**PROBLEM DETAILS**
Copy every line of the records that includes the word "viewer".

[INPUT RECORDS — start]

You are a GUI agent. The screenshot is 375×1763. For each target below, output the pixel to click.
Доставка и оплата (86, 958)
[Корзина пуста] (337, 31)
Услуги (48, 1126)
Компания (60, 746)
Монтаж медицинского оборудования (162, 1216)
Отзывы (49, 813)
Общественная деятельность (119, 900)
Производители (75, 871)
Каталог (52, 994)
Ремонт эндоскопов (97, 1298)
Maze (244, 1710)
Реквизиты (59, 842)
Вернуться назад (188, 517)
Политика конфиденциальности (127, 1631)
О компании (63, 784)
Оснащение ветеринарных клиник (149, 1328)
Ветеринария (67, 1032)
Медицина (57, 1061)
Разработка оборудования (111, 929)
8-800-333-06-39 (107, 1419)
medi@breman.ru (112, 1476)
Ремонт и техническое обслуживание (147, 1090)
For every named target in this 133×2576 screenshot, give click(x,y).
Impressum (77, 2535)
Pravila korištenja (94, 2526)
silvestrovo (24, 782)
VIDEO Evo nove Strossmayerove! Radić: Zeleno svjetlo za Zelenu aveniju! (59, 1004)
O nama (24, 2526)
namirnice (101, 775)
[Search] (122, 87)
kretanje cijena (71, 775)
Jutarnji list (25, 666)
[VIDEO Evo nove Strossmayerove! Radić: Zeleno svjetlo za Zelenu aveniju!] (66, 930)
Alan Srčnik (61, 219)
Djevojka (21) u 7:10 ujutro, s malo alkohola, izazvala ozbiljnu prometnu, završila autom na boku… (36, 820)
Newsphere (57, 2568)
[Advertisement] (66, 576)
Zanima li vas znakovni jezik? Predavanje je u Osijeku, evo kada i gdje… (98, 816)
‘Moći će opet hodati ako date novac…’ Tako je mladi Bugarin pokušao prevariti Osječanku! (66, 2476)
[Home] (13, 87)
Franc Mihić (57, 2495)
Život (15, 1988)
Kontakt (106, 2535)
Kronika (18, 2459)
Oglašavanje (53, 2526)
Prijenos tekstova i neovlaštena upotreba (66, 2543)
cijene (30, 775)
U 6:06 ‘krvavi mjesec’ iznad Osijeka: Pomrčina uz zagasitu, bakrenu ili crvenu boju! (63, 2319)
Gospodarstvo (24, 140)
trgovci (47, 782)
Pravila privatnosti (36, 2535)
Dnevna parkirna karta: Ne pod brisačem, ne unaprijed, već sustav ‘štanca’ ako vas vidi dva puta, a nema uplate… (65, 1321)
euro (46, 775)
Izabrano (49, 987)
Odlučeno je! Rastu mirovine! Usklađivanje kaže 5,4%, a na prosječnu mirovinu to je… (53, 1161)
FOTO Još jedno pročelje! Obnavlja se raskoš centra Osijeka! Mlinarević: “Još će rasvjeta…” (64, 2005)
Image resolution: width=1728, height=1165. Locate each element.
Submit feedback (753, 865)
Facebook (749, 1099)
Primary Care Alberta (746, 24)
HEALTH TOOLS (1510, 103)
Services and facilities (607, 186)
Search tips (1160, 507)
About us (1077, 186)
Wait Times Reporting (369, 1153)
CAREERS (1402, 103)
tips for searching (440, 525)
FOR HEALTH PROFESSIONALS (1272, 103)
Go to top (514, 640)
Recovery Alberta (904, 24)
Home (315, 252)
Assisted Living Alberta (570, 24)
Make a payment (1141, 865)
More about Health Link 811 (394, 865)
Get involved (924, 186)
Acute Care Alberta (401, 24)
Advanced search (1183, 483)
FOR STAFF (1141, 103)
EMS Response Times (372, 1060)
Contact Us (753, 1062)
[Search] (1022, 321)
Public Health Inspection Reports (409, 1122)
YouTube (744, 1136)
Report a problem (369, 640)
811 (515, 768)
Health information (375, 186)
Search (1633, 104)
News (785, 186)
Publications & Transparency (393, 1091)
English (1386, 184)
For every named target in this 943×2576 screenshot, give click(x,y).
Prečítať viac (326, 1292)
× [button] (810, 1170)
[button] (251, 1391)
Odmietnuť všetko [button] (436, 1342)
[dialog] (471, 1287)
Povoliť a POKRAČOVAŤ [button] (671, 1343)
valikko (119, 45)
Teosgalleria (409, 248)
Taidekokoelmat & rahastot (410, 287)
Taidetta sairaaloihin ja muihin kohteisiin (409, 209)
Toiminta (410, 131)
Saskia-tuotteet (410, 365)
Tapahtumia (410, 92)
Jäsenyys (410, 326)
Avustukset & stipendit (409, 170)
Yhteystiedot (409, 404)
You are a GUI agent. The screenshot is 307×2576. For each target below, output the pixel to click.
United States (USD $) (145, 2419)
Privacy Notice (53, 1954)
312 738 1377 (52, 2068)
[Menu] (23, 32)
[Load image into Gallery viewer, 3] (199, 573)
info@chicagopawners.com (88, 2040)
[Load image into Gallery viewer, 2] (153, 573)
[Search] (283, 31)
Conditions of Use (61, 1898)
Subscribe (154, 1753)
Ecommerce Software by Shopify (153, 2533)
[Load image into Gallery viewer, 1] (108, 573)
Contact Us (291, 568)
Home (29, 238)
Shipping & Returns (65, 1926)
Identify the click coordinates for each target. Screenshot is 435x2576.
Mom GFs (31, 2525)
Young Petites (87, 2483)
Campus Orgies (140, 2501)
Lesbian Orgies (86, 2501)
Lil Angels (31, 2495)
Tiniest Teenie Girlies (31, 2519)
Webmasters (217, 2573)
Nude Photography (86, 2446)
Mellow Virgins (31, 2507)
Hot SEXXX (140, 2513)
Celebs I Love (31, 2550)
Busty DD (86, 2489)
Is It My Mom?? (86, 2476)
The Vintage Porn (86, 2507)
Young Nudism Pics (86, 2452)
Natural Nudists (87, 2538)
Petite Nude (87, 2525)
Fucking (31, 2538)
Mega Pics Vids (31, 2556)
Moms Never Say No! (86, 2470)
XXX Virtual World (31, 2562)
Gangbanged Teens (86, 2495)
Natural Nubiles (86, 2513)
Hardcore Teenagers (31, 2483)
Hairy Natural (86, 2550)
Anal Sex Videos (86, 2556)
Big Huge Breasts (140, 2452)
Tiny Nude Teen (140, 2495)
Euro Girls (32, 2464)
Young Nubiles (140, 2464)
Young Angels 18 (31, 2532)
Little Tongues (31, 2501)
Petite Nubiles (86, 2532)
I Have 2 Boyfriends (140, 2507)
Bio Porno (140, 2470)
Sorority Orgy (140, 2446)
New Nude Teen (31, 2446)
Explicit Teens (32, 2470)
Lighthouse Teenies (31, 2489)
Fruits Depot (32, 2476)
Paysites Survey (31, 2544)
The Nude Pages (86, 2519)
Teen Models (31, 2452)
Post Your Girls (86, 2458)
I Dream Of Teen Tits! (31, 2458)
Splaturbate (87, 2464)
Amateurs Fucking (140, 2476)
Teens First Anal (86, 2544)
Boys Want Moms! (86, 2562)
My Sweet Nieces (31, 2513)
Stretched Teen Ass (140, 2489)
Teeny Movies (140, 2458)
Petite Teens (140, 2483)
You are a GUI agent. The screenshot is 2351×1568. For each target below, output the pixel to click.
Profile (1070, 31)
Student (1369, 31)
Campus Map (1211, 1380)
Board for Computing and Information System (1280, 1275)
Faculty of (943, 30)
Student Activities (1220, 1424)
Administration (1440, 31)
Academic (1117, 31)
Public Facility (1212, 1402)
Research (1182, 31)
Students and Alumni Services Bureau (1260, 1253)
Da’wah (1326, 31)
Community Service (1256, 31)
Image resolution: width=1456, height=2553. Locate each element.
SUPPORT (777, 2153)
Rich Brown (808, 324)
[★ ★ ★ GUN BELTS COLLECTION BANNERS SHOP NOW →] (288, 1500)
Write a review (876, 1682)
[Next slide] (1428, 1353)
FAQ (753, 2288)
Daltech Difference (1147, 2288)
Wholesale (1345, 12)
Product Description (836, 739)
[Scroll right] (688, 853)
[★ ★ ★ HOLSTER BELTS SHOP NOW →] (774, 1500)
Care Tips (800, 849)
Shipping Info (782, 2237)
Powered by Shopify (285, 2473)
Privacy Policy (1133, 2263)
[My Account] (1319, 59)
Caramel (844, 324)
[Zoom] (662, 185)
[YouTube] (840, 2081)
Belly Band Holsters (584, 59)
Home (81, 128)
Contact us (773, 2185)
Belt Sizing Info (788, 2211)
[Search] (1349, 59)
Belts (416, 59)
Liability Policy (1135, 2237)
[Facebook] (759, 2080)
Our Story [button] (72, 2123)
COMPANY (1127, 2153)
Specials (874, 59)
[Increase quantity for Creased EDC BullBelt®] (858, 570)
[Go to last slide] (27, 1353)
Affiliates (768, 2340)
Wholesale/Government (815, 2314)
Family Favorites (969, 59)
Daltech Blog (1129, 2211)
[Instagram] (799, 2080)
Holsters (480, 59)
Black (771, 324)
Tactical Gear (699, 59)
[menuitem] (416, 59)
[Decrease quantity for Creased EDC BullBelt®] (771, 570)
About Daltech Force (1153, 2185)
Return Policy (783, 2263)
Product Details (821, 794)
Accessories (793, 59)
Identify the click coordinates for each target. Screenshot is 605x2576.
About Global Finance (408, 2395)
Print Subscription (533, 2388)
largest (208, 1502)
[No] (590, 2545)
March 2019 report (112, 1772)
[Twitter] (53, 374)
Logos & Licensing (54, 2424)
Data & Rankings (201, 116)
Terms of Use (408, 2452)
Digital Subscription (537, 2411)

[INPUT RECORDS — finish]

**SOLUTION TO THE EXERCISE**
[Load image into Gallery viewer, 3] (199, 573)
[Load image into Gallery viewer, 2] (153, 573)
[Load image into Gallery viewer, 1] (108, 573)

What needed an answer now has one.